JAKARTA, KOMPAS — Memimpin
Indonesia tidak akan berhasil hanya karena menjadi seorang presiden,
tidak akan berhasil hanya karena punya banyak menteri. Anda akan
berhasil memimpin Indonesia apabila mau menjadi otaknya Indonesia,
hatinya Indonesia, dan tulang punggung Indonesia.
Demikian konsepsi pemimpin menurut Partai Keadilan Sejahtera (PKS) yang
disampaikan Presiden PKS M Anis Matta dalam wawancara khusus dengan Kompas di kantor The Future Institute, Jakarta, Kamis (9/1).
Menurut dia, pemimpin negeri ini harus menguasai wacana, memiliki
kemampuan mengarahkan atau menggerakkan emosi publik, serta mampu
merealisasikan rencana atau program-program pembangunan.
Menurut Anis, fungsi tersebut bisa dilihat dalam pemerintahan Orde
Baru. ”Militer bisa memimpin selama Orde Baru itu bukan karena Pak Harto
(Presiden Soeharto),” katanya.
Sejak awal Orde Baru, militer sudah intensif mengembangkan wacana
keindonesiaan.
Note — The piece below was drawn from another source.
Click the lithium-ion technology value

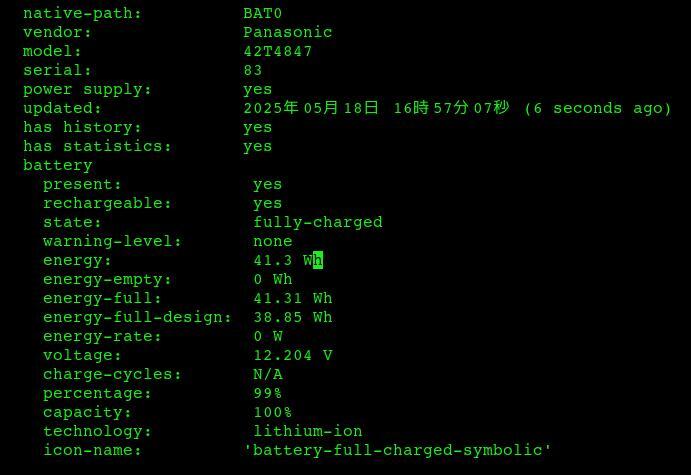308,431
Bahkan, hasil seminar TNI Angkatan Darat tahun 1966
digunakan sebagai ide dasar penyusunan platform pembangunan. Pada sisi
inilah, militer berhasil memosisikan diri sebagai otaknya Indonesia.
Militer juga berhasil menggerakkan emosi masyarakat dengan menciptakan
kepercayaan diri dan optimisme bangsa. Selain itu, militer juga
menguasai pemerintahan karena diberlakukan Dwifungsi ABRI.
”Itulah kenapa dia (militer) mampu mengeksekusi (merealisasikan) semua
rencana pembangunan yang dicanangkan sebelumnya,” ujarnya.
Pelajaran untuk parpol
Mengambil pengalaman pemerintahan Orde Baru bukan berarti PKS
menginginkan militer berkuasa kembali. Peran yang diambil militer
sebagai otak, hati, dan tulang punggung bangsa itulah yang seharusnya
menjadi pelajaran partai politik sebagai pabrik pemimpin bangsa.
Seharusnya, setelah Dwifungsi ABRI dihapuskan pada era Reformasi,
parpol bisa mengambil peran yang sebelumnya dilakukan kelompok militer.
Namun, hingga 15 tahun reformasi, belum ada satu pun kekuatan politik
yang mampu. PKS sendiri diakui belum mampu menjalankan fungsi sebagai
otak, hati, dan tulang punggung Indonesia.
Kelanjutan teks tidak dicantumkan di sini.